§ **MATERIAL FOR THIS TASK**:
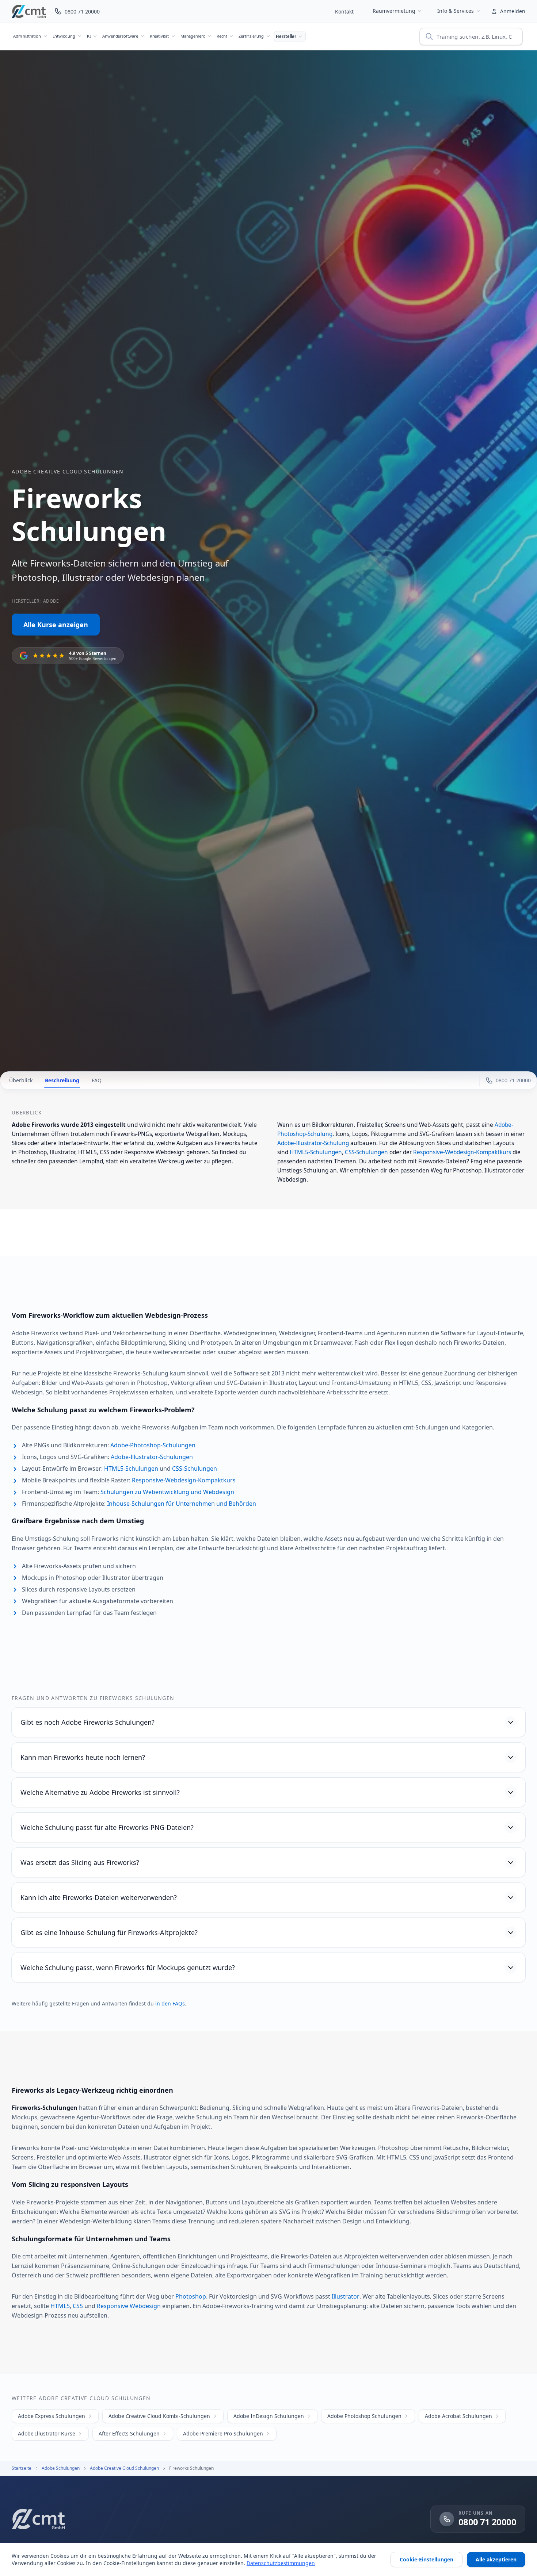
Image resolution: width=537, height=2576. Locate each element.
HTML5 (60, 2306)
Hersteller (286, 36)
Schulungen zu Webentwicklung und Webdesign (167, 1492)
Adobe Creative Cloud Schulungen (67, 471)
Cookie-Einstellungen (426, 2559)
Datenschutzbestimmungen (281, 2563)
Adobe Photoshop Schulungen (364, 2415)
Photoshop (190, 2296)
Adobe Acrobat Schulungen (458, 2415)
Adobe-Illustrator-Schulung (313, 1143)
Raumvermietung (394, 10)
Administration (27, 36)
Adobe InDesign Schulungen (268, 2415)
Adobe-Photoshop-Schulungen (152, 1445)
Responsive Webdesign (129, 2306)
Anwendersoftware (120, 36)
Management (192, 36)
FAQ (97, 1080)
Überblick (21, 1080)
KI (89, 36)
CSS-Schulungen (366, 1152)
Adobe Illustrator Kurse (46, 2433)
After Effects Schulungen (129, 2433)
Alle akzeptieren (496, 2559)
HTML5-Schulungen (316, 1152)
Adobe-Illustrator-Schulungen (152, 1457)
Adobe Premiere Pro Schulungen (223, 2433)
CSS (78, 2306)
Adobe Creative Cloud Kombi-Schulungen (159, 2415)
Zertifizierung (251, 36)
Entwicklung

§ **WORK TO BE COMPLETED**:
For this exercise, repeat exactly the lines of the data above from the one with "Raumvermietung (394, 10)" down to the one with "KI (89, 36)", both end lines included.

§ **OUTPUT OF THE TASK**:
Raumvermietung (394, 10)
Administration (27, 36)
Adobe InDesign Schulungen (268, 2415)
Adobe-Photoshop-Schulungen (152, 1445)
Responsive Webdesign (129, 2306)
Anwendersoftware (120, 36)
Management (192, 36)
FAQ (97, 1080)
Überblick (21, 1080)
KI (89, 36)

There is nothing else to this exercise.